Não é de se estranhar, portanto que a aprovação de um novo Marco Regulátório do Saneamento Básico, que ocorreu, na quarta-feira (24), no Senado Federal, por 65 votos a 13, foi festejado pelos que defendem o enfraquecimento do setor público. O novo marco legal do saneamento, permite abrir caminho para o domínio de empresas privadas no setor. Registre-se que na Europa, desde 2015, ocorreram mais de 280 reestatizações dos sistemas de abastecimento, devido as fragilidades identificadas nas gestões privadas desse fundamental bem público.

Em março de 2019 foi publicada uma pesquisa feita pela Transnational Institute-TNI, centro de estudos em democracia e sustentabilidade baseado na Holanda, que revelou ter havido 835 municipalizações (onde os serviços são dirigidos pelos municípios) e 49 nacionalizações (quando o sistema é operado pelo governo central), decorrente da incompatibilidade entre a exigência da população e dos interesses da iniciativa privada. Observar esses números pode ajudar a entender o que se quer com a privatização do sistema de saneamento básico.

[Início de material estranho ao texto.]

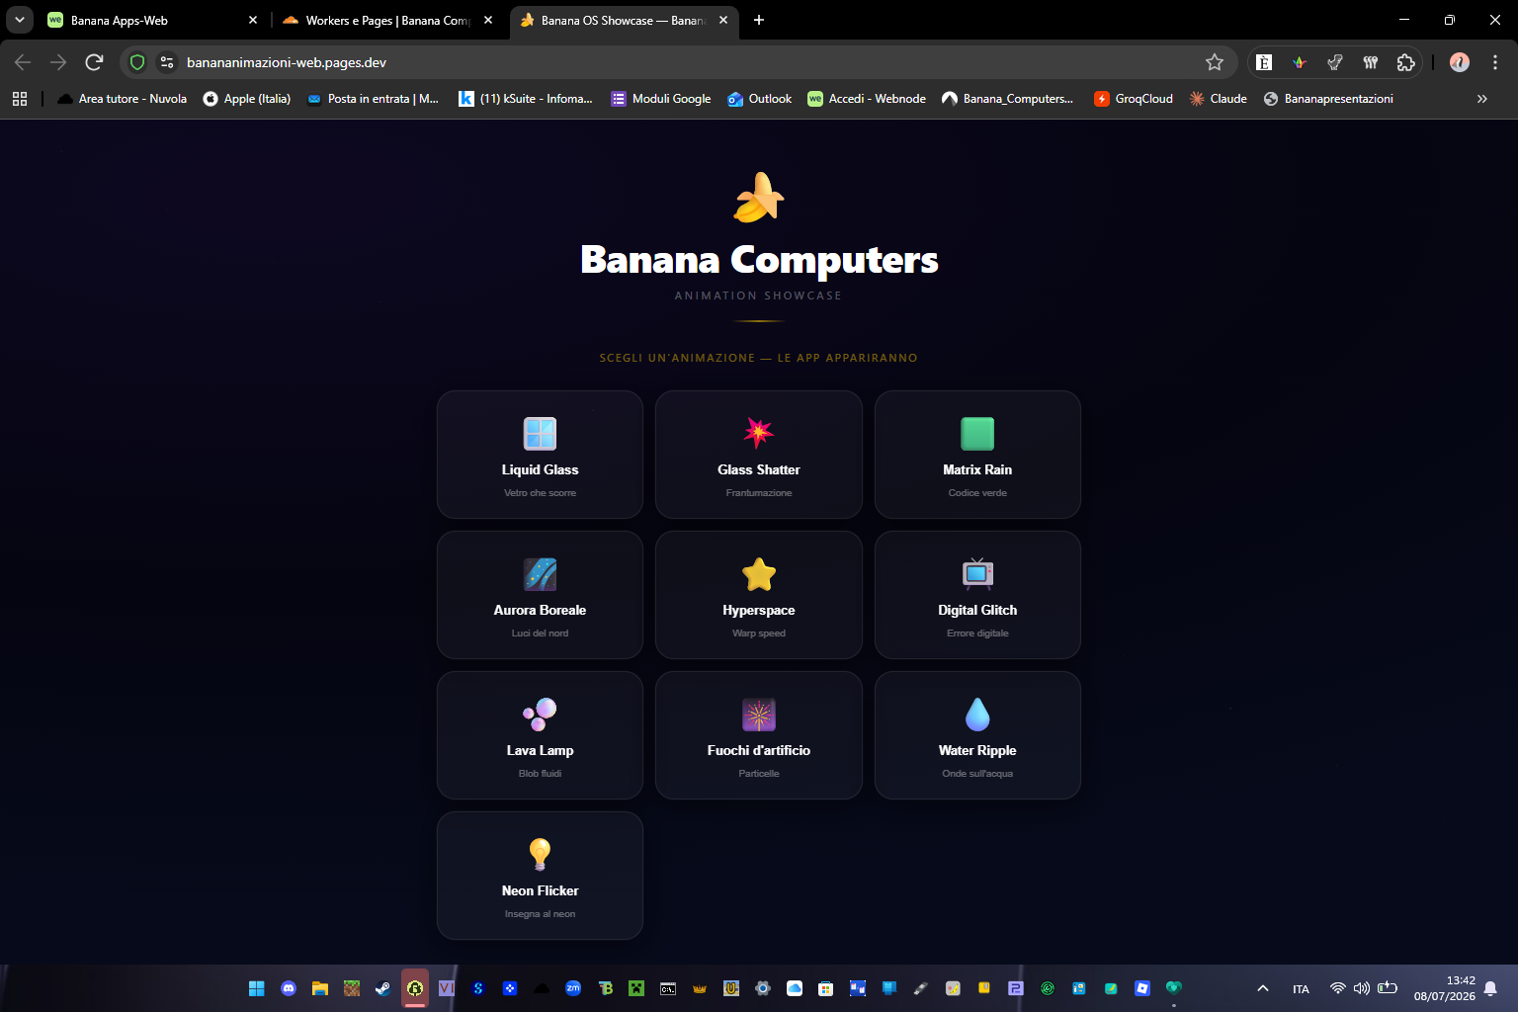This screenshot has width=1518, height=1012.
Task: Bookmark this page with the star
Action: pos(1215,62)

Quando um serviço público é vendido ou concedido para o setor privado, a empresa prioriza o lucro de curto prazo. O resultado são aumentos expressivos, que tornam os serviços inacessíveis para as famílias mais pobres, além de falta de investimentos em infraestrutura, deterioração das condições de trabalho e custos mais altos para as autoridades locais, que, muitas vezes, têm que complementar os gastos quando a companhia privada falha na entrega. Isso não é uma fábula, é o retrato do que aconteceu em todo o mundo.

Isso decorre porque um bem público envolve uma oferta universal, não localizada em nenhum segmento específico, e essa universalização só é possível num médio e longo prazo, com um custo relativamente alto, sem a garantia de um retorno lucrativo. Acrescente-se isso ao fato de que quando se fala em saneamento básico não se remete só ao sistema de distribuição de águas. Na verdade, saneamento básico é um conjunto de serviços compreendidos como: distribuição de água potável, coleta e tratamento de esgoto, drenagem urbana e coleta de resíduos sólidos.

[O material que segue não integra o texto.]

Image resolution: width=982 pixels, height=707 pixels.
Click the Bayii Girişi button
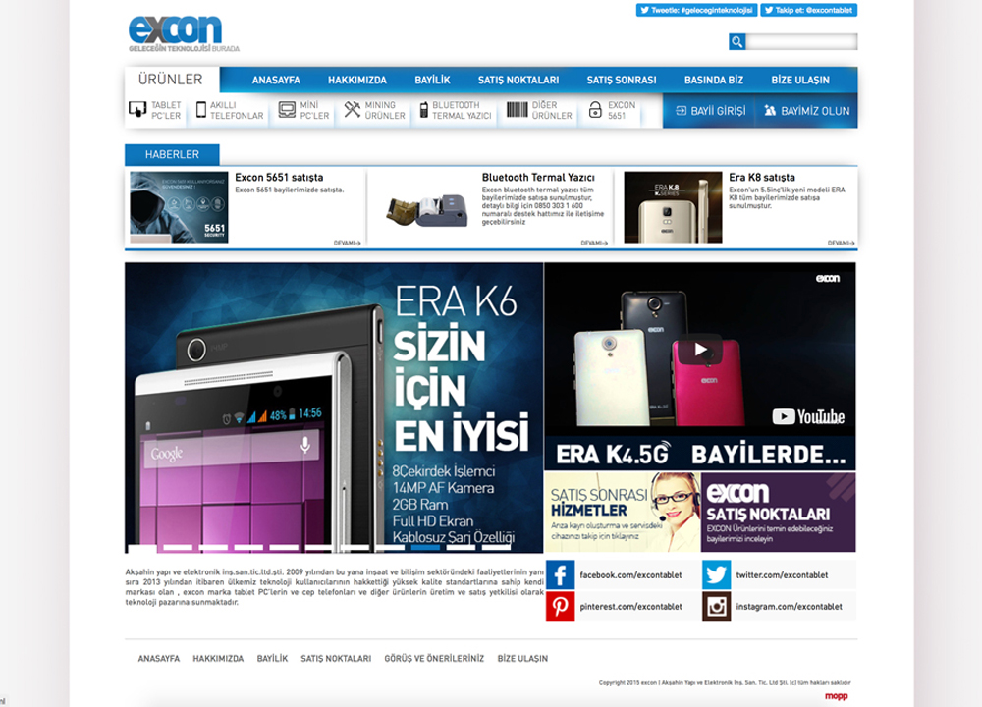(710, 111)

Mas o que muda de fato? Com a nova lei, umas das mudanças mais significativas é a retirada da autonomia dos estados e municípios do processo de contratação das empresas que distribuirão água para as populações e cuidarão dos resíduos sólidos. Passa a ser obrigatória a abertura de licitação, o que implementa a competição do acesso aos contratos e a inserção massiva de empresas privadas, em detrimento das empresas estatais nos estados, que atendem 70% da população.

E qual o impacto que essa nova regulamentação no “cidadão comum”? A tendência natural é o aumento imediato das tarifas e o surgimento de conflitos entre os interesses da empresa privada e o da população e a ameaça de que setores mais pobres da população, assim como as cidades menores, sofram os impactos de uma provável mudança de “política de saneamento básico”.

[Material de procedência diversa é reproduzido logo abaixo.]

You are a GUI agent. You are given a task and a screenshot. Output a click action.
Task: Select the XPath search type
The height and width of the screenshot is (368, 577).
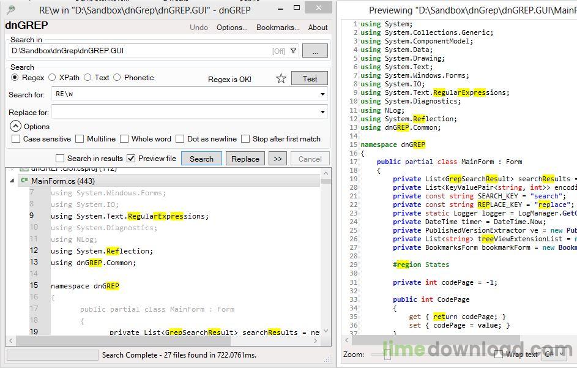(53, 78)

Não se deve cometer o erro primário de achar que água é um produto como outro qualquer. A água tem o caráter público devido ao seu alcance universal e dissolver o sistema de saneamento público em prol de uma empresa privada, pode gerar um novo tipo de desequilíbrio de alcance de um bem de natureza pública.

Sabe-se que para cada R$ 1 investido em saneamento básico são R$ 4 que se deixa gastar em doenças oriundas da falta das condições sanitárias boas, e por isso mesmo é fundamental investimentos no sistema como um todo, o que exige uma forte participação do setor público, pois ele é o único ente capaz de estabelecer metas de longo prazo e criar recursos para a realização desses investimentos sem necessariamente tornar a água uma mercadoria como outra qualquer.